Alis Doni terangkat—menatap Bayu—laki-laki itu menyodorkan troli. Dengan ragu, Bayu mengambil troli itu dan tersenyum tipis. “Terima kasih.” Bayu berbalik, melangkah pergi, namun tanpa diduga, begitu tiba-tiba kakinya dijegal Doni hingga Bayu terjatuh dengan posisi tengkurap dan dadanya menghantam pegangan troli.
Semua pasang mata tertuju pada Bayu yang sedang mengerang kesakitan, memegang dadanya dan menggeliat seperti cacing kepanasan.

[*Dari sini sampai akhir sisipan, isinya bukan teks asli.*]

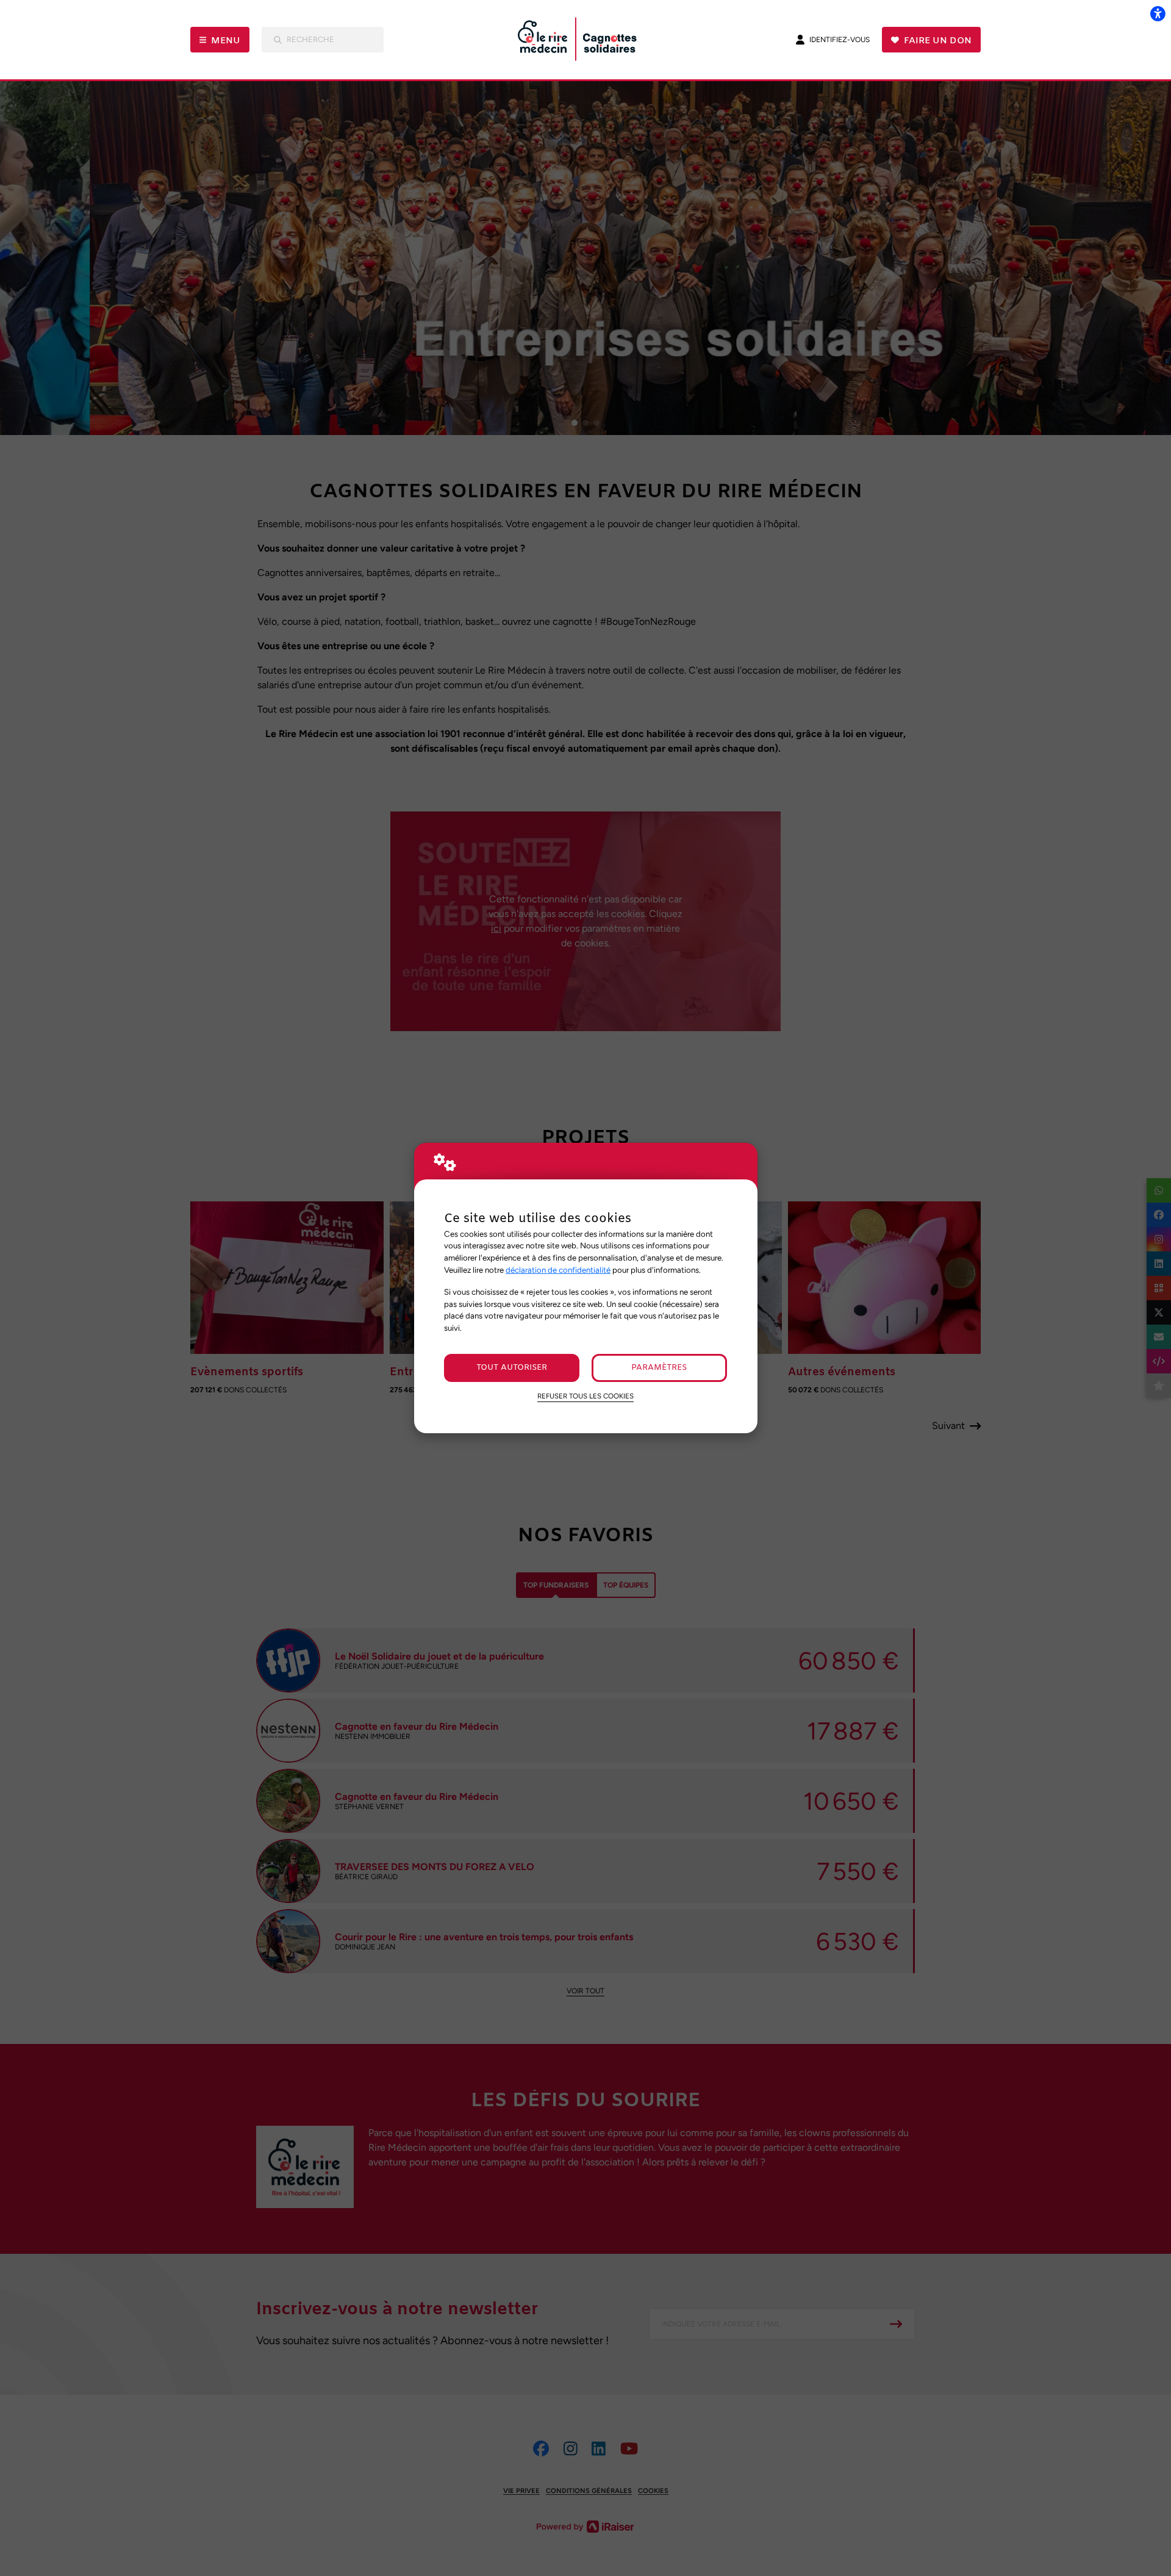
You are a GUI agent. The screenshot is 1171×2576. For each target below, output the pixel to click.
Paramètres (659, 1367)
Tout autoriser (511, 1367)
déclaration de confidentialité (558, 1270)
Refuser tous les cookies (585, 1396)
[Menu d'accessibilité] (1157, 13)
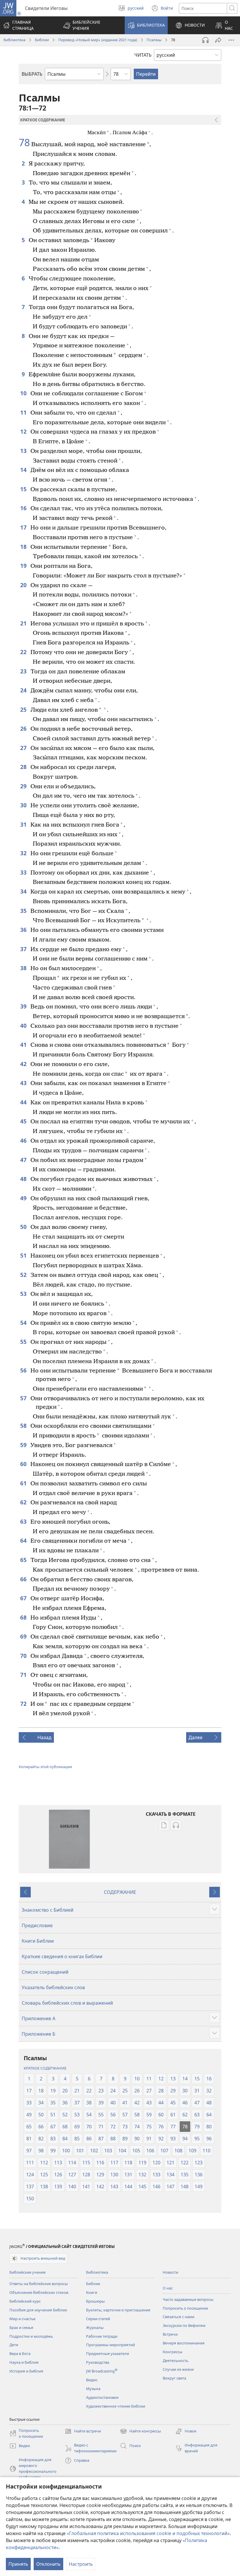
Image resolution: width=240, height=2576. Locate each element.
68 (24, 1617)
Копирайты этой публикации (45, 1766)
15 (24, 489)
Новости (170, 2272)
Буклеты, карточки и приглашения (118, 2310)
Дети (13, 2344)
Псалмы (154, 39)
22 (24, 652)
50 (24, 1227)
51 (24, 1255)
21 (24, 623)
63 (24, 1521)
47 (24, 1160)
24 (24, 690)
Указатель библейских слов (53, 1987)
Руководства (97, 2362)
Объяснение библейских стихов (38, 2292)
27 (24, 748)
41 (24, 1044)
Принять (18, 2564)
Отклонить (48, 2564)
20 (24, 585)
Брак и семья (21, 2327)
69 (24, 1636)
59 (24, 1445)
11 (24, 412)
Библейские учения (27, 2272)
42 (24, 1064)
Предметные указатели (107, 2353)
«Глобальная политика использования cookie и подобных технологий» (148, 2533)
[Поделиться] (218, 40)
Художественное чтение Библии (115, 2406)
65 (24, 1560)
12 (24, 431)
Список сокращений (45, 1972)
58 (24, 1425)
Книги (91, 2292)
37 (24, 949)
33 (24, 872)
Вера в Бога (19, 2353)
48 (24, 1179)
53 (24, 1293)
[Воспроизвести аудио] (205, 40)
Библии (42, 39)
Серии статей (98, 2318)
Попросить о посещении (185, 2308)
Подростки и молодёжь (31, 2336)
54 (24, 1322)
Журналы (95, 2327)
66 (24, 1579)
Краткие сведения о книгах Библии (62, 1956)
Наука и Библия (24, 2362)
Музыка (93, 2388)
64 (24, 1540)
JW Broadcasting (101, 2371)
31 (24, 824)
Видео (91, 2379)
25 (24, 709)
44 (24, 1102)
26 (24, 728)
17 (24, 527)
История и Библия (26, 2371)
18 (24, 546)
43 (24, 1083)
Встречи (170, 2334)
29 (24, 786)
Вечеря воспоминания (184, 2343)
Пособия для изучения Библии (38, 2310)
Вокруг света (174, 2378)
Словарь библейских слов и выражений (67, 2003)
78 (24, 143)
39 (24, 1006)
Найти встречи (83, 2431)
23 (24, 671)
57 (24, 1398)
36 (24, 929)
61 (24, 1483)
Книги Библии (38, 1941)
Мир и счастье (22, 2318)
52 (24, 1274)
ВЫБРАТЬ (32, 74)
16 (24, 508)
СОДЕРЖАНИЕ (120, 1892)
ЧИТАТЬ (143, 55)
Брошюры (95, 2301)
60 (24, 1464)
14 (24, 470)
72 (24, 1703)
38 (24, 968)
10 (24, 393)
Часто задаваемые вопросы (188, 2299)
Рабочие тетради (101, 2336)
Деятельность (175, 2360)
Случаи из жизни (178, 2369)
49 (24, 1198)
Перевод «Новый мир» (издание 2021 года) (97, 39)
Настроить (81, 2564)
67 (24, 1598)
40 (24, 1025)
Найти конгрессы (140, 2431)
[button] (90, 25)
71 (24, 1674)
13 (24, 451)
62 (24, 1502)
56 (24, 1370)
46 (24, 1140)
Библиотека (14, 39)
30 (24, 805)
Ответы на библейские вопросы (38, 2283)
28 (24, 767)
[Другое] (231, 40)
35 (24, 910)
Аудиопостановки (102, 2397)
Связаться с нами (178, 2316)
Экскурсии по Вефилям (184, 2325)
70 (24, 1655)
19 (24, 565)
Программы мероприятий (110, 2344)
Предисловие (37, 1925)
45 (24, 1121)
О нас (168, 2288)
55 (24, 1341)
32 (24, 853)
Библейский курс (25, 2301)
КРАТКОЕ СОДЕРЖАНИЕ (45, 2068)
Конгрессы (172, 2351)
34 (24, 891)
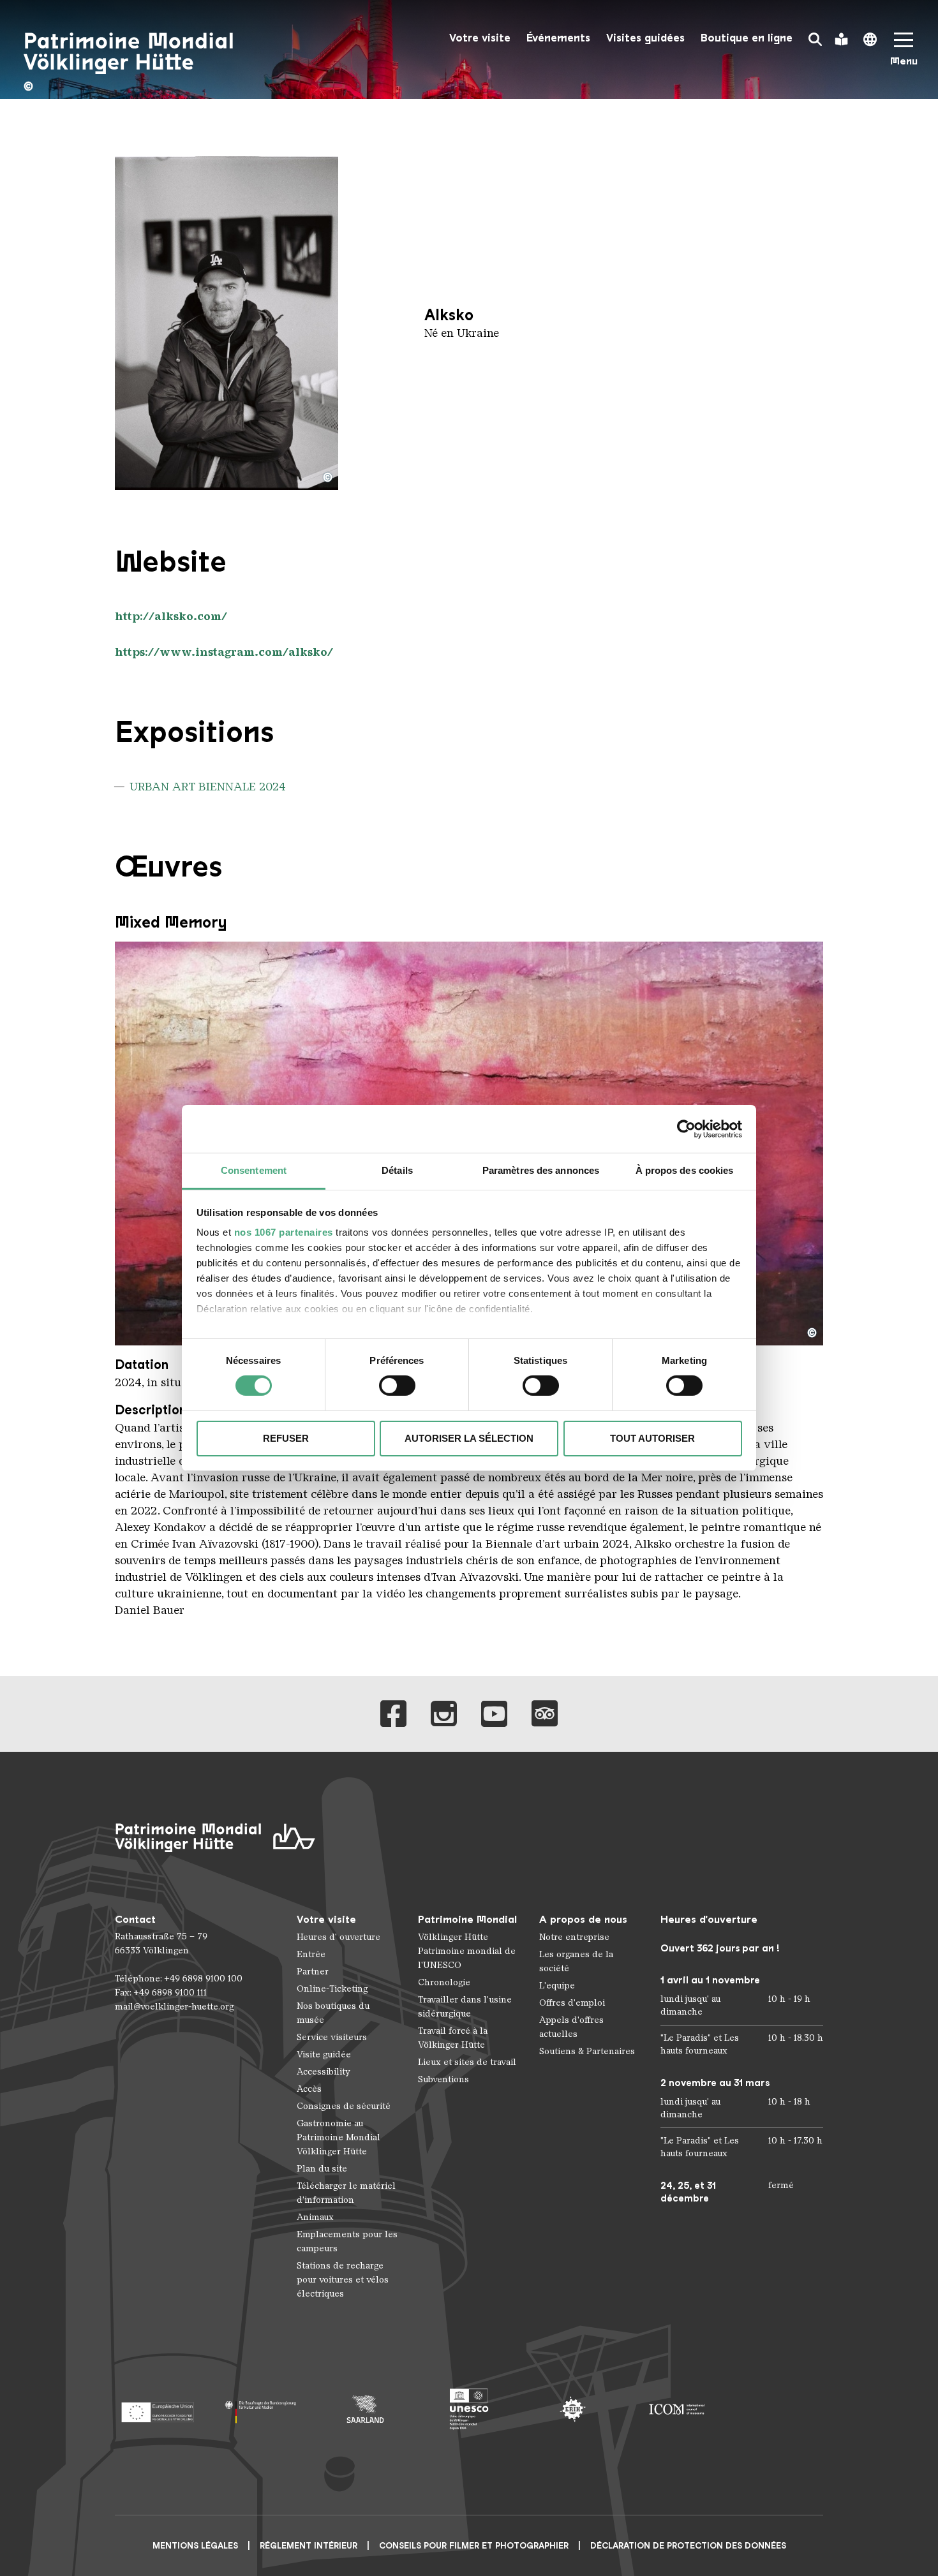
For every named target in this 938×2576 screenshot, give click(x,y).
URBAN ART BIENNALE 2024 (208, 786)
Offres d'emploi (572, 2003)
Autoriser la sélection (469, 1438)
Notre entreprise (574, 1937)
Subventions (443, 2079)
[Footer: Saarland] (365, 2409)
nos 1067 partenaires (283, 1232)
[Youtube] (494, 1714)
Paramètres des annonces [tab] (540, 1170)
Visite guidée (324, 2054)
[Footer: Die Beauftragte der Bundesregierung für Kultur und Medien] (261, 2409)
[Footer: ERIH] (572, 2409)
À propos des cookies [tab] (685, 1170)
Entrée (311, 1954)
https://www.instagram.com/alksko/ (224, 652)
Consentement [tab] (254, 1170)
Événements (558, 38)
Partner (313, 1971)
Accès (309, 2089)
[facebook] (393, 1714)
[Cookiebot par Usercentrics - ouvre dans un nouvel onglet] (686, 1128)
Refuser (286, 1438)
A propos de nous (583, 1919)
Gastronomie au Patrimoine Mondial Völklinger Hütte (338, 2137)
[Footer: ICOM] (676, 2409)
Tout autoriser (652, 1438)
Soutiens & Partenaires (587, 2051)
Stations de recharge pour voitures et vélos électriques (343, 2279)
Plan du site (322, 2168)
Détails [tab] (397, 1170)
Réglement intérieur (308, 2545)
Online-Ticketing (332, 1989)
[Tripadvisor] (545, 1714)
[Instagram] (444, 1714)
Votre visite (479, 38)
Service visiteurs (332, 2037)
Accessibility (323, 2071)
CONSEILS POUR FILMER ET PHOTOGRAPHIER (474, 2545)
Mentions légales (195, 2545)
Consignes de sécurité (344, 2106)
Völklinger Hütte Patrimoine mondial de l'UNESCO (467, 1951)
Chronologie (444, 1982)
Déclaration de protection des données (688, 2545)
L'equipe (557, 1985)
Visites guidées (645, 38)
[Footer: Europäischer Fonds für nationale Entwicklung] (157, 2409)
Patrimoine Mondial (467, 1919)
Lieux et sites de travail (467, 2062)
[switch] (397, 1385)
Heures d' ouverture (338, 1937)
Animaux (315, 2217)
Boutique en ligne (747, 38)
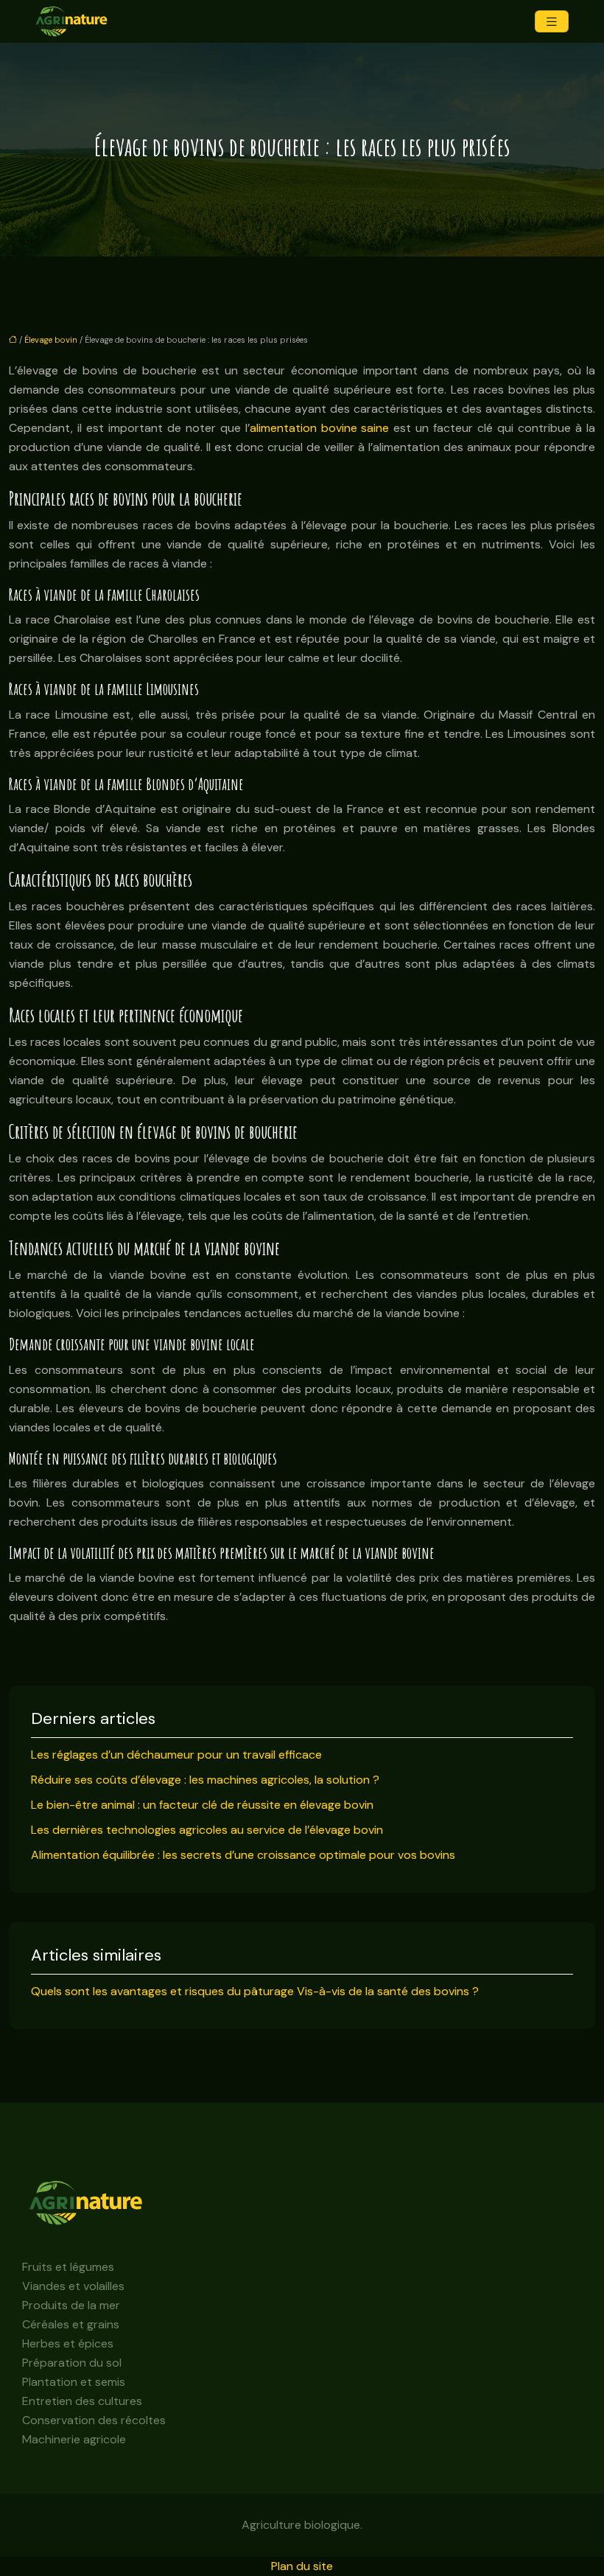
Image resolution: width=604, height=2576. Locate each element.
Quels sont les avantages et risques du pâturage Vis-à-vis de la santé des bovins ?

Vicky bergegas lari menghampiri Bayu. Sementara yang lain—jaraknya lumayan jauh dari posisi Bayu terjatuh—hanya kebingungan. Tidak begitu panik seperti Vicky yang jelas-jelas melihat di depan matanya langsung kalau Doni dengan sengaja menjegal kaki Bayu.
“Astaga! Bayu! Kau tidak apa-apa?” Vicky bersimpuh di samping Bayu, membantu laki-laki itu untuk bangkit.
Tiba-tiba wajah Bayu memerah, dadanya naik-turun tidak beraturan. Napasnya tersengal-sengal dan bibirnya bergetar. Tatapan penuh amarah terpusat ke arah Doni yang justru tertawa terpingkal-pingkal yang berdiri tidak jauh dari posisi Bayu terjatuh.